10-5-11
My living room is growing on me. I still need a new couch since it truly is the one thing that stands out as wrong, but the configuration is significantly better. Perhaps I am just thrilled at how clean it looks. LOL!
Back to School night and the PTA info was good. I got some good information there. I really like Bobby’s teacher. She is very nice and genuine, plus, I know she gets it since she also has a 6 year old at home. I like that she had no problem with questions from us parents and that she really seems to care about our kids.
I met with the current PTA president, someone I have spoken to before but had not realized her involvement. She is awesome. She knows Ken and I already, and loves my boys. She suggested that before I take over the school (both her kids are no longer at the school so she is only staying on as president for a little while longer), I should yes, become an officer, but take a year to watch the process before I take on president. I like this idea, since this way I don’t get overwhelmed too quickly. Plus, I can learn from the likes of her who has been doing this for 8 years. They did love how much Ken and I want to be involved.
I am falling deeply in love with Tonks. She is such a doll. Monarch is not thrilled with this, but I have made sure to give him extra loving. Tonks is actually becoming pretty used to the dogs, too. She will hang with me in the kitchen while both L dogs are wandering around. She doesn’t cozy up to them, but she doesn’t sprint away. My animals are all so awesome.
The net has provided me with a lot of distraction this morning. Multiple articles have caught my eye and I have been reading up on everything from school things to capital punishment to inclusion of “under god” in the pledge. I know I have said this before, but I will say it again; thank goodness I didn’t have the net when I was younger. I would have gotten NOTHING done.
My plan is to walk in the rain to get the boys. I have no idea how they will feel about this, but dammit, I need my walking.

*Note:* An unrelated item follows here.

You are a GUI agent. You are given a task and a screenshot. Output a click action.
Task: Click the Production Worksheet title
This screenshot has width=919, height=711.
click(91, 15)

I want to go to JoAnne’s tonight.
K&B are talking to a medium right now who says spirits talk to her. They are taking calls and she said that she really needed someone to call who recently lost their brother since she has one coming through strongly wanting to let it known that he is at peace. I have never felt so many chills. I tried calling, but the lines are busy. I emailed Bean. I am truly spooked.
Ok, someone else got through. He seemed to think it was his brother. I have so many questions. I hate that I get so interested in this.